MET to turn down Sackler money amid opioid crises

The MET is the most recent museum to make the decision to stop all donations from the family who owns the pharmaceutical company Purdue Pharma.

Prescription pain pills are dumped out on a table. (photo credit: U.S. AIR FORCE PHOTO ILLUSTRATION/TECH. SGT. MARK R. W. ORDERS-WOEMPNER)
Prescription pain pills are dumped out on a table.
(photo credit: U.S. AIR FORCE PHOTO ILLUSTRATION/TECH. SGT. MARK R. W. ORDERS-WOEMPNER)
New York City's Metropolitan Museum of Art said it would refuse all future gifts from the Sackler family, the New York Times reported on Wednesday. 

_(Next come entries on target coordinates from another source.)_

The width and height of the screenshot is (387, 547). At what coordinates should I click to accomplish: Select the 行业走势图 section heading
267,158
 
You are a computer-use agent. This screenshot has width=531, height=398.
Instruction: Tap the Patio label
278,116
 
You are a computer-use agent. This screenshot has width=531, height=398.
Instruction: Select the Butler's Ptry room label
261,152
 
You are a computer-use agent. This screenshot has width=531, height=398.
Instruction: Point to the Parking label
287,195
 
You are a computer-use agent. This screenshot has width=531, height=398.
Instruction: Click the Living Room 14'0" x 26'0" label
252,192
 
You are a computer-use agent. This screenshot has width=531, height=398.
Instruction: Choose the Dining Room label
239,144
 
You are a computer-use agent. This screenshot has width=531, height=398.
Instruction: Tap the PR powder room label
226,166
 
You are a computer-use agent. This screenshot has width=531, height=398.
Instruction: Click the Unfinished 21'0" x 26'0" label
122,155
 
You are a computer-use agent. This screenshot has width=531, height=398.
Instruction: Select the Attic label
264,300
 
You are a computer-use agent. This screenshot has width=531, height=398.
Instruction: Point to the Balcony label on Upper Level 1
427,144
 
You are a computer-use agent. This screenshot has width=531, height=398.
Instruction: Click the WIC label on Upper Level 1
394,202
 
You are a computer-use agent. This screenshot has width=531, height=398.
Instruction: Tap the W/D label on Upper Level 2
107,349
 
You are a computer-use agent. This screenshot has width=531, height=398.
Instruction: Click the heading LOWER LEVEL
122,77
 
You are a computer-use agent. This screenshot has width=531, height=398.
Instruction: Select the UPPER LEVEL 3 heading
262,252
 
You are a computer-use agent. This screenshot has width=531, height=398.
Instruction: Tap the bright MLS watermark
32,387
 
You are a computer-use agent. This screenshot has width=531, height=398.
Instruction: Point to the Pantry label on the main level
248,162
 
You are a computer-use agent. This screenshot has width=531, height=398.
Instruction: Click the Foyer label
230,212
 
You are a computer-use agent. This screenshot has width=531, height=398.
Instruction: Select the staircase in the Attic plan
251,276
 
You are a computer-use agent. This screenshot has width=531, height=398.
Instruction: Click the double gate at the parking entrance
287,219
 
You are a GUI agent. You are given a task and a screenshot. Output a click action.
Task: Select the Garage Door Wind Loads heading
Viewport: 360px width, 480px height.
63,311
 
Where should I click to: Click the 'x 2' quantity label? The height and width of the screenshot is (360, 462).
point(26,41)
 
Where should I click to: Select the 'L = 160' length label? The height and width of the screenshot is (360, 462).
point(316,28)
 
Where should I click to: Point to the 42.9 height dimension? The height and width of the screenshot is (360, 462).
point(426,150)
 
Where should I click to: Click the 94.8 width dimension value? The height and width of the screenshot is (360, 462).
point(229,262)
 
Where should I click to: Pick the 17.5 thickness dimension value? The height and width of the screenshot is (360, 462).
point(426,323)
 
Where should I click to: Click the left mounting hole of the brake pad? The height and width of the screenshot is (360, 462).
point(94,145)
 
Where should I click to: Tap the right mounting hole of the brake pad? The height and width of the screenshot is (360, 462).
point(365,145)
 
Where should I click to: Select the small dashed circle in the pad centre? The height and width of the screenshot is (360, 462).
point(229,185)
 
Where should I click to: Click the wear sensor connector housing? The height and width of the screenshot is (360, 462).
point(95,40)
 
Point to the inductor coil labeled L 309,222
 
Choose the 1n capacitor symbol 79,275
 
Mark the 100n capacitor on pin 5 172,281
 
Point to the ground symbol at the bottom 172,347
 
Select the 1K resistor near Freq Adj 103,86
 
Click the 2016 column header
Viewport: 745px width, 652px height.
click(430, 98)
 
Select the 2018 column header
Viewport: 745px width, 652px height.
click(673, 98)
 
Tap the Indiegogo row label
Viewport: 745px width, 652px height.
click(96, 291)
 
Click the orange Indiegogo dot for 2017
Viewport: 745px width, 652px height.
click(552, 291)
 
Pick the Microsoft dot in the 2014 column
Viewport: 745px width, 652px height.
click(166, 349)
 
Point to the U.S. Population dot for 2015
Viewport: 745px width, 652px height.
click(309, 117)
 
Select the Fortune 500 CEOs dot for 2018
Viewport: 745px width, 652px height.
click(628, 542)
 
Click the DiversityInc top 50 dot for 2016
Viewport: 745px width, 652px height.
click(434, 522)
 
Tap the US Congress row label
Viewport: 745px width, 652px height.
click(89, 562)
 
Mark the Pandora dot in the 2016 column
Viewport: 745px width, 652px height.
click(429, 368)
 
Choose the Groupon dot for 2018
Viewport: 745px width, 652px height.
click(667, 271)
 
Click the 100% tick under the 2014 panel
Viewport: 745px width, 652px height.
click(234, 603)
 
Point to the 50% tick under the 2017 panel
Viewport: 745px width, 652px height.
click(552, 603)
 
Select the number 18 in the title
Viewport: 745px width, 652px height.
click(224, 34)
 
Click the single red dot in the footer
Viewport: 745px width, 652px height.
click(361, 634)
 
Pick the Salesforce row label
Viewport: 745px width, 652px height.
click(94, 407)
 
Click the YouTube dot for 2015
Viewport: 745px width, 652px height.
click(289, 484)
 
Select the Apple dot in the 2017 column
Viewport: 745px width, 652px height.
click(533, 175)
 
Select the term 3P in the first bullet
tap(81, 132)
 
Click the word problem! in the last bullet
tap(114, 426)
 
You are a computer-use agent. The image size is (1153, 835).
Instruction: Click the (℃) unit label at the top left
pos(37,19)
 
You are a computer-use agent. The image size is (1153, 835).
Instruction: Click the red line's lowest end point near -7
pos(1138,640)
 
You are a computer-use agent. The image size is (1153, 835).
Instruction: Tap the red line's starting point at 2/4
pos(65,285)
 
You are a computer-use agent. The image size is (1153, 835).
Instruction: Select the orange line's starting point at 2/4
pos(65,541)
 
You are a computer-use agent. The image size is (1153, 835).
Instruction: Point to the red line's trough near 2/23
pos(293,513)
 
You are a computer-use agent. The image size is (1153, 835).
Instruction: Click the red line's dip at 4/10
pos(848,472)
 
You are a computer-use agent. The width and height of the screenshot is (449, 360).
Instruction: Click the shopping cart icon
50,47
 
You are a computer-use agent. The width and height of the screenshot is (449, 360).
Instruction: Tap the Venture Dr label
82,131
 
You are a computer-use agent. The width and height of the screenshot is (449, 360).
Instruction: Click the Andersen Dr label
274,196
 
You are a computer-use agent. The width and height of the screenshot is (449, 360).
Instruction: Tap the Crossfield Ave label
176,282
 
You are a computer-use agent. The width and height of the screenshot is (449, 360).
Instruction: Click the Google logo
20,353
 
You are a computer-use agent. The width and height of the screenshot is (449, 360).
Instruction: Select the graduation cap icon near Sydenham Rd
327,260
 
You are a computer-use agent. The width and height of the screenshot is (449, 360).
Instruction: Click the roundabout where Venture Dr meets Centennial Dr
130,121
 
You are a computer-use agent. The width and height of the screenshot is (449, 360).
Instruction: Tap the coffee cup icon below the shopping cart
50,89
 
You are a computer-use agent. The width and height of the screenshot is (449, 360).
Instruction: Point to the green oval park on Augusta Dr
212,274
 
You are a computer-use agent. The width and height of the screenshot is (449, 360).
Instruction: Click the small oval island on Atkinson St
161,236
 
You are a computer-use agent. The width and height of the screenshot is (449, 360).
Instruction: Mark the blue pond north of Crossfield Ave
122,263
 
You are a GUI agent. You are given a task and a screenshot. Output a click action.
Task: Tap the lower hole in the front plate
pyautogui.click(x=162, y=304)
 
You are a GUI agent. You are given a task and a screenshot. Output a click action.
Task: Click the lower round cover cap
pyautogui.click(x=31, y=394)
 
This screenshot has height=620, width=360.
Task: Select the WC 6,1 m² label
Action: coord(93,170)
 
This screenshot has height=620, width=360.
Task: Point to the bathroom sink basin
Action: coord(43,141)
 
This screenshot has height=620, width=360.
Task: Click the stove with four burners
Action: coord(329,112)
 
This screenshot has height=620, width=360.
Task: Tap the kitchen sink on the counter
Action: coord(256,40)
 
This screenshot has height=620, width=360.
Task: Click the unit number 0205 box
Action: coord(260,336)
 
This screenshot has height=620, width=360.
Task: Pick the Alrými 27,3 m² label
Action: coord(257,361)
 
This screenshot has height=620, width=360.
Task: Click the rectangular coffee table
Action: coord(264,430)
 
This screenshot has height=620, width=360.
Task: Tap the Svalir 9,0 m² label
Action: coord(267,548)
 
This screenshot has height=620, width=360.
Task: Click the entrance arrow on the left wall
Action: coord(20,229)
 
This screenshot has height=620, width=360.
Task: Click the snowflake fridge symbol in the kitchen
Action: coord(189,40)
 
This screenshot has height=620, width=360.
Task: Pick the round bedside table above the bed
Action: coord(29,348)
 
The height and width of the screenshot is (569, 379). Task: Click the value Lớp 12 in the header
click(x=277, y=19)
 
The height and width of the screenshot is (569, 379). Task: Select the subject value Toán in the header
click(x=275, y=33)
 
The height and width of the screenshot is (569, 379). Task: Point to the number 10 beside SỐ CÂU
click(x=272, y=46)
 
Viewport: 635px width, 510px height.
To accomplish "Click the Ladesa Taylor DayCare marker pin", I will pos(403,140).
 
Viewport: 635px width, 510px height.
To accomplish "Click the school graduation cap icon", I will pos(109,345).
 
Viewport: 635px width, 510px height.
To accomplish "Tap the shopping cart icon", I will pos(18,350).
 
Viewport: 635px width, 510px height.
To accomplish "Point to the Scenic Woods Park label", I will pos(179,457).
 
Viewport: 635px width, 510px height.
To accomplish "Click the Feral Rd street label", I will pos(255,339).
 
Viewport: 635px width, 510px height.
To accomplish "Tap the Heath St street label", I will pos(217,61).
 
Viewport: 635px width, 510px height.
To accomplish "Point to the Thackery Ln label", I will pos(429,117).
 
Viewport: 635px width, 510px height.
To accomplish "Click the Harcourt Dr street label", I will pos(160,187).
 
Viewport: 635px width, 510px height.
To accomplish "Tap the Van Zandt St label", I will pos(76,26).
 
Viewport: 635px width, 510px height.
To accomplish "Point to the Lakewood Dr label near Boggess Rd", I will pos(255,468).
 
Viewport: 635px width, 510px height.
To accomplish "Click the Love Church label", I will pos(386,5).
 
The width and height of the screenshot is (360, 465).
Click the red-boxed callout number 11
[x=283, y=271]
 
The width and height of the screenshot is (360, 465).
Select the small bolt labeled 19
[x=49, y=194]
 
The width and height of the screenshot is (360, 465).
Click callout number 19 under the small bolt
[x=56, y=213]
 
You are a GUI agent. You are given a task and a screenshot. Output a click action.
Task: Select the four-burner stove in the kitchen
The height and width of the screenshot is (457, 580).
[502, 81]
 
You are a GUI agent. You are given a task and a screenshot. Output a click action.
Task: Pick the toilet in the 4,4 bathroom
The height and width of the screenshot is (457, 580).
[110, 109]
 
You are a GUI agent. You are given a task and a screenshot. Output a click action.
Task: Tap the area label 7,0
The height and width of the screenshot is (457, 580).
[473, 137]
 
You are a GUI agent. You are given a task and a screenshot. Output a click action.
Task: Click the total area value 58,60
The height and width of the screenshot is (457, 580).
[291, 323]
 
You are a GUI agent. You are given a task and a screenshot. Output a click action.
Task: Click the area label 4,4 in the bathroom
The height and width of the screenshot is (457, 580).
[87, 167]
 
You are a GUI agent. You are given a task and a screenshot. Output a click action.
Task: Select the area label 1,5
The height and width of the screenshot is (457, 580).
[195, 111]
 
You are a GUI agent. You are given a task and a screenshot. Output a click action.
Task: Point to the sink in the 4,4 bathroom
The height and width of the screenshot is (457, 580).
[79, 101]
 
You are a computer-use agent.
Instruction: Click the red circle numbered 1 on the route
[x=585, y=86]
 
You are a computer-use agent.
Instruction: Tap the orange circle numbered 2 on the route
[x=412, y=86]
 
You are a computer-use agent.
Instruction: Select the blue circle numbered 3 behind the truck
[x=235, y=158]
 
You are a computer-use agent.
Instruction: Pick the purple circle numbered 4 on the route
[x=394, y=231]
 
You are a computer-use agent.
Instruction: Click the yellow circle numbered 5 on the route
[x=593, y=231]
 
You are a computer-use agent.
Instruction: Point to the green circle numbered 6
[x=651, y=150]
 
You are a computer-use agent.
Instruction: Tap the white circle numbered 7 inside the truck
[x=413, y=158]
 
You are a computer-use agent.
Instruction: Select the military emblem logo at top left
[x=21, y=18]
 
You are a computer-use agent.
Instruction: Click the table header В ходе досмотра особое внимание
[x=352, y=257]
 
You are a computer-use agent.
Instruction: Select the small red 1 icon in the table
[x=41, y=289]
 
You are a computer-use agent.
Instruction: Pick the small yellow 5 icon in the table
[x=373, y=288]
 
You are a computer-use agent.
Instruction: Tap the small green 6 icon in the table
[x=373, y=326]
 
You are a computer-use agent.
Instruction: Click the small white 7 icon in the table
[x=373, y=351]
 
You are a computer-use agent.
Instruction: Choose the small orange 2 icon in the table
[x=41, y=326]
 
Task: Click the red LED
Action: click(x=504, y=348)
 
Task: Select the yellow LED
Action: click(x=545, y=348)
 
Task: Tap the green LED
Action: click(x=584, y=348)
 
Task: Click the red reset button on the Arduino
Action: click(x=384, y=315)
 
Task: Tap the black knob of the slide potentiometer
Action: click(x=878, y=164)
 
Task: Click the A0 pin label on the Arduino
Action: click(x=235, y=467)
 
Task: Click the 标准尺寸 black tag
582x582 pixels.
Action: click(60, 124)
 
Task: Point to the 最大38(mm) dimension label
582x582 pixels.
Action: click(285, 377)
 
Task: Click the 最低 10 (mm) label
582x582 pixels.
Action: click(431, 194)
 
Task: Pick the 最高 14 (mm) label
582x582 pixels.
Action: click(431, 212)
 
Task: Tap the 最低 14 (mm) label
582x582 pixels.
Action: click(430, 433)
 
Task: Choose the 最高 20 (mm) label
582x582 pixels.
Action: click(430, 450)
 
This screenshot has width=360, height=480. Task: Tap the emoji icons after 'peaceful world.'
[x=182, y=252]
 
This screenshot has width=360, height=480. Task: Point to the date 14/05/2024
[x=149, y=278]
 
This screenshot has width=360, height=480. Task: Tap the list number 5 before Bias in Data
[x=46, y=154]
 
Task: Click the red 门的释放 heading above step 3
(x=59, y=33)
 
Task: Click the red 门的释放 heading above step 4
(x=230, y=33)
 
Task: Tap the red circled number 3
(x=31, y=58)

The MET is the most recent museum to make the decision to stop all donations from the family who owns the pharmaceutical company Purdue Pharma, and is widely known for being a patron of the arts and many universities. Tel Aviv University’s medical school is named after the family because of their donations. 
“The museum takes a position of gratitude and respect to those who support us, but on occasion, we feel it’s necessary to step away from gifts that are not in the public interest, or in our institution’s interest,” Daniel H. Weiss, the president of the Met, said to the Times. “That is what we’re doing here.”
Similar statements were made by Solomon R. Guggenheim Museum, which said it won't accept further gifts from the family in March, according to the Times
“For more than half a century, several generations of Sacklers have supported respected institutions that play crucial roles in health, research, education, the arts and the humanities and remain committed to doing so,” its statement said. “Unfortunately, the current climate of litigation has created false impressions that we are working to clear up.”
As the Times explained, this is a "sign of the deepening disquiet within the art world over the family’s connection to the opioid crisis."
Purdue Pharma, the manufacturer of OxyContin, has been claimed to be a root cause of the opioid crises. The opioid crises has killed more than 200,000 people, Vox reported. A court filing in Massachusetts claims that Richard Sackler pushed for misleading marketing concerning OxyContin, according to the same Vox report. 
Some activists have hoped that the MET would take a step further and remove the Sackler name from the museum. 
“TAKE DOWN THEIR NAME," a banner belonging to protesters read,  Art News reported in February. 
One of the MET's biggest attractions, the Temple of Dendur, is housed in the Sackler Wing. 
“While the allegations against our family are false and unfair, we understand that accepting gifts at this time would put the Met in a difficult position,” the Sackler family said in response to the MET's decision.